On Fri, Nov 8, 2013 at 3:39 PM, Berk Hess <hess at kth.se> wrote:

>  I think I can upload a fix around 18:00.
>
> Cheers,
>
> Berk
>
>
> On 11/08/2013 03:37 PM, Mark Abraham wrote:
>
> OK, thanks Berk.
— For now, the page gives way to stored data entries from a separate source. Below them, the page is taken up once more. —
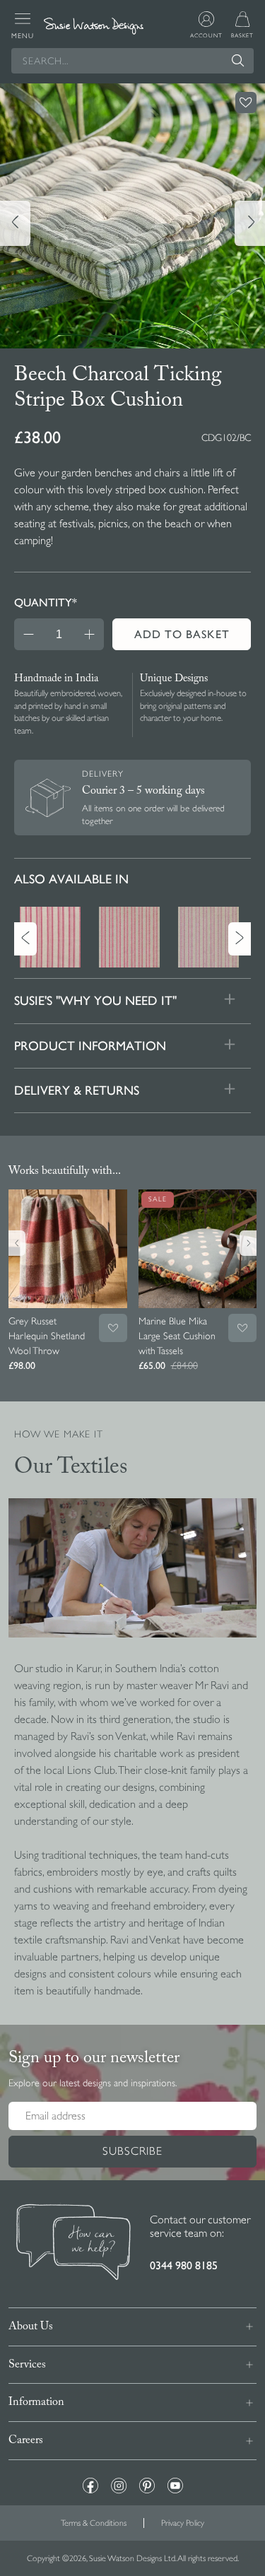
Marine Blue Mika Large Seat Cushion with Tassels (177, 1335)
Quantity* (45, 602)
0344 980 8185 (184, 2265)
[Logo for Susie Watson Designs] (93, 26)
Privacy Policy (182, 2523)
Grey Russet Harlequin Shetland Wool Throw (46, 1335)
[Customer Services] (73, 2243)
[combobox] (132, 60)
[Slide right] (250, 223)
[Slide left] (15, 223)
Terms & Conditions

Szilard and I each have thought of some minor
> documentation things that would be nice to fix also.
>
>  I suggest we try to get all that in so we can shift focus away from
> release-4-6, with the 5.0 beta only weeks away now!!
>
>  Mark
>
>
> On Fri, Nov 8, 2013 at 3:30 PM, Berk Hess <hess at kth.se> wrote:
>
>>  Hi,
>>
>> I think I found the source of the problem, now I have to come up with a
>> solution.
>> It seems you have a harmonic potential between two atoms at a distance of
>> 2.9 nm. This is much longer than the pair-list range. So one (non-local)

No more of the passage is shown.